The topology on $ X $
is defined by the following basis of open sets: $ X _ {f} = \{ {\mathfrak p } : {f \notin \mathfrak p } \} $
for $ f \in R _ {n} $,
$ n > 0 $.
The structure sheaf $ {\mathcal O} _ {X} $
of the locally ringed space $ X $
is defined on the basis open sets as follows: $ \Gamma ( X _ {f} , {\mathcal O} _ {X} ) = [ R _ {(} f) ] _ {0} $,
that is, the subring of the elements of degree $ 0 $
of the ring $ R _ {(} f) $
of fractions with respect to the multiplicative system $ \{ f ^ { n } \} _ {n \geq 0 } $.
The most important example of a projective spectrum is $ P ^ {n} = \mathop{\rm Proj} \mathbf Z [ T _ {0} \dots T _ {n} ] $. The set of its $ k $- valued points $ P _ {k} ^ {n} $ for any field $ k $ is in natural correspondence with the set of points of the $ n $- dimensional projective space over the field $ k $.
If all the rings $ R _ {m} $ as $ R _ {0} $- modules are spanned by $ R _ {1} \otimes \dots \otimes R _ {1} $( $ m $ terms), then an additional structure is defined on $ \mathop{\rm Proj} ( R) $. Namely, the covering $ \{ {X _ {f} } : {f \in R _ {1} } \} $ and the units $ f / g $ determine a Čech $ 1 $- cocycle on $ \mathop{\rm Proj} ( R) $ to which an invertible sheaf, denoted by $ {\mathcal O} ( 1) $, corresponds. The symbol $ {\mathcal O} ( n) $ usually denotes the $ n $- th tensor power $ {\mathcal O} ( 1) ^ {\otimes n } $ of $ {\mathcal O} ( 1) $. There exists a canonical homomorphism $ \phi _ {n} : R _ {n} \rightarrow \Gamma ( X , {\mathcal O} ( n) ) $, indicating the geometric meaning of the grading of the ring $ R $( see [1]). If, for example, $ R = k [ T _ {0} \dots T _ {n} ] $, then $ {\mathcal O} ( 1) $ corresponds to a sheaf of hyperplane sections in $ P _ {k} ^ {n} $.

Data.
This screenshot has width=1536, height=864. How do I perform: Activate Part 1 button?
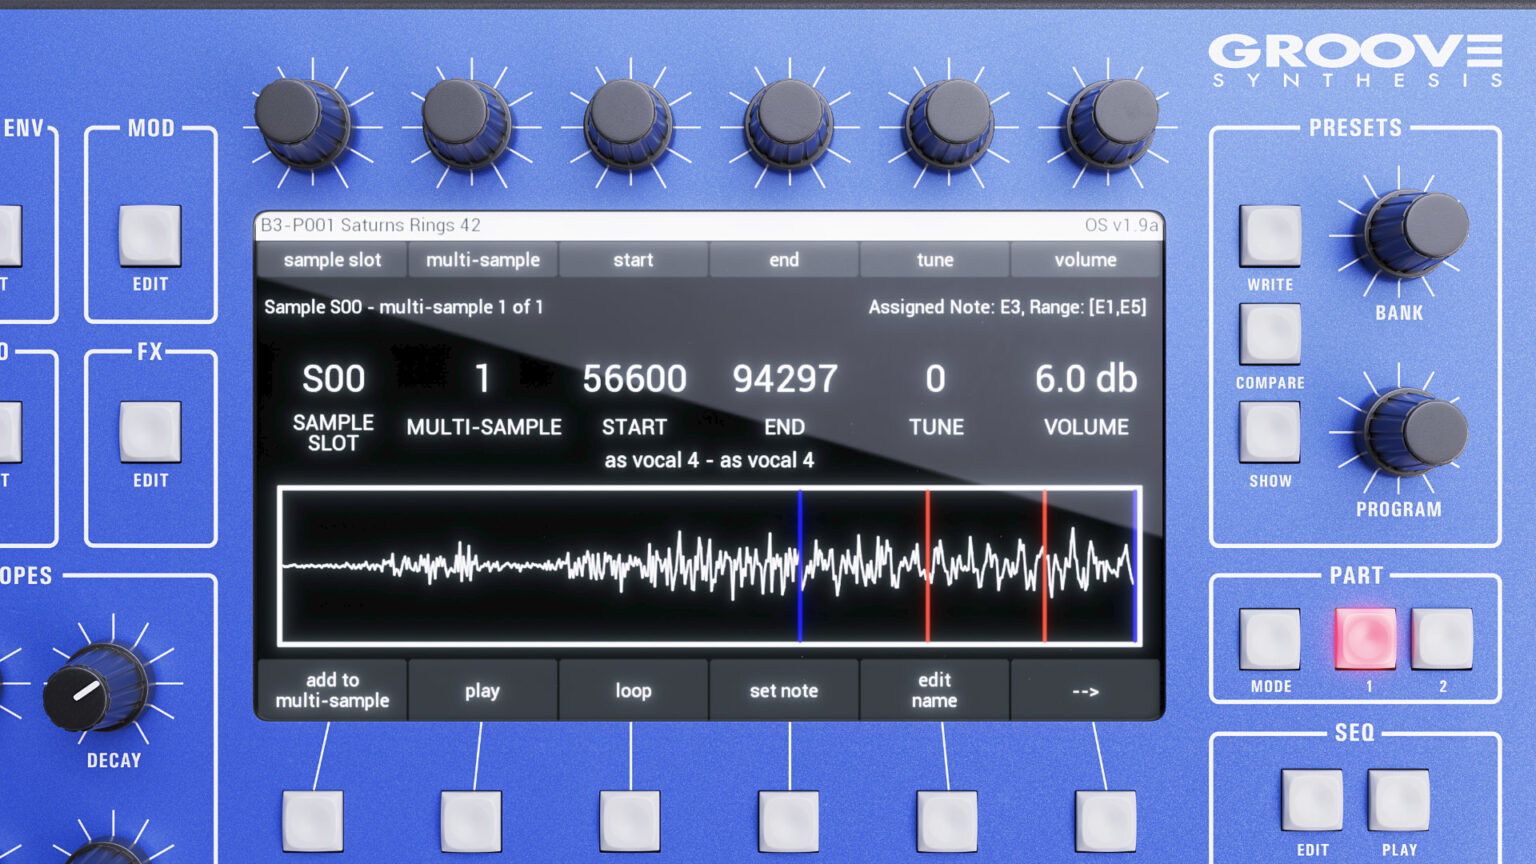1365,638
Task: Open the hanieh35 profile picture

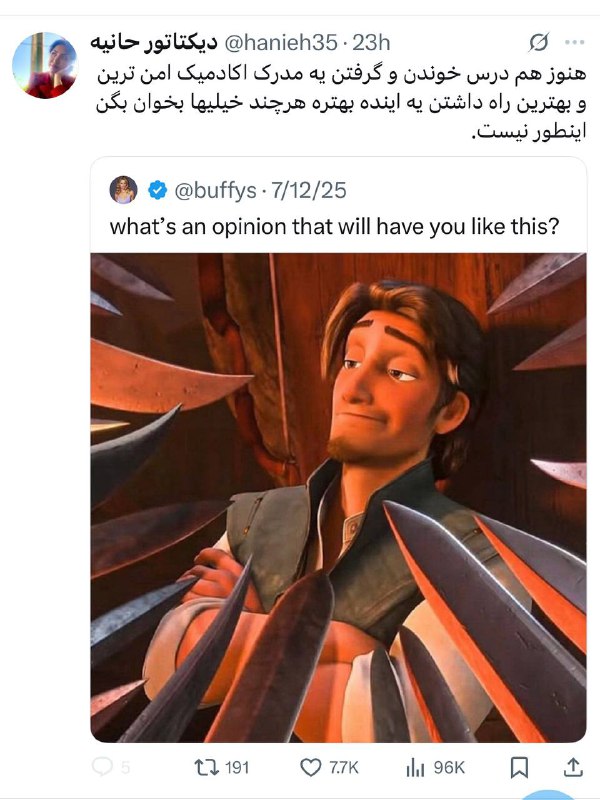Action: point(45,65)
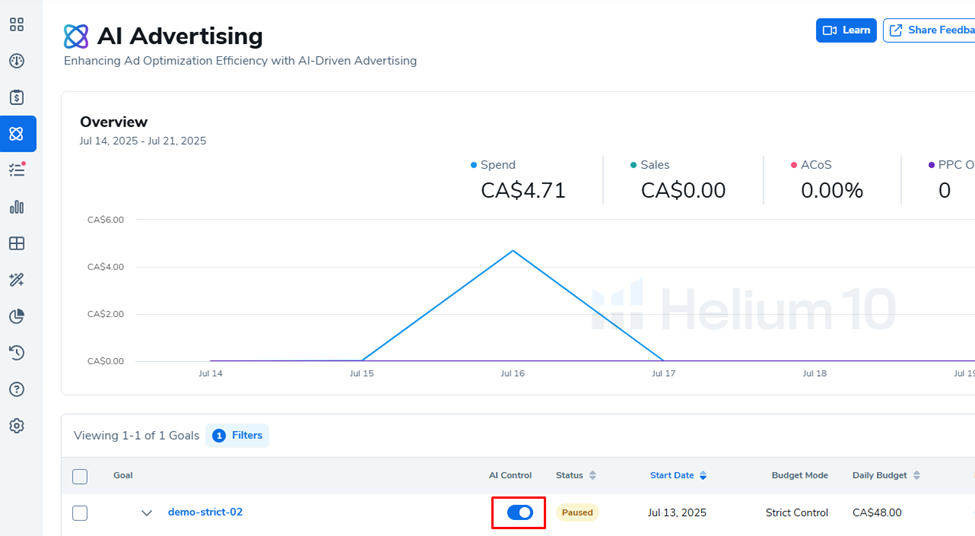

Exercise task. Return the passage on the projective spectrum in full, word for word. These lines were taken from a different source.

Output for this exercise.
The topology on $ X $
is defined by the following basis of open sets: $ X _ {f} = \{ {\mathfrak p } : {f \notin \mathfrak p } \} $
for $ f \in R _ {n} $,
$ n > 0 $.
The structure sheaf $ {\mathcal O} _ {X} $
of the locally ringed space $ X $
is defined on the basis open sets as follows: $ \Gamma ( X _ {f} , {\mathcal O} _ {X} ) = [ R _ {(} f) ] _ {0} $,
that is, the subring of the elements of degree $ 0 $
of the ring $ R _ {(} f) $
of fractions with respect to the multiplicative system $ \{ f ^ { n } \} _ {n \geq 0 } $.
The most important example of a projective spectrum is $ P ^ {n} = \mathop{\rm Proj} \mathbf Z [ T _ {0} \dots T _ {n} ] $. The set of its $ k $- valued points $ P _ {k} ^ {n} $ for any field $ k $ is in natural correspondence with the set of points of the $ n $- dimensional projective space over the field $ k $.
If all the rings $ R _ {m} $ as $ R _ {0} $- modules are spanned by $ R _ {1} \otimes \dots \otimes R _ {1} $( $ m $ terms), then an additional structure is defined on $ \mathop{\rm Proj} ( R) $. Namely, the covering $ \{ {X _ {f} } : {f \in R _ {1} } \} $ and the units $ f / g $ determine a Čech $ 1 $- cocycle on $ \mathop{\rm Proj} ( R) $ to which an invertible sheaf, denoted by $ {\mathcal O} ( 1) $, corresponds. The symbol $ {\mathcal O} ( n) $ usually denotes the $ n $- th tensor power $ {\mathcal O} ( 1) ^ {\otimes n } $ of $ {\mathcal O} ( 1) $. There exists a canonical homomorphism $ \phi _ {n} : R _ {n} \rightarrow \Gamma ( X , {\mathcal O} ( n) ) $, indicating the geometric meaning of the grading of the ring $ R $( see [1]). If, for example, $ R = k [ T _ {0} \dots T _ {n} ] $, then $ {\mathcal O} ( 1) $ corresponds to a sheaf of hyperplane sections in $ P _ {k} ^ {n} $.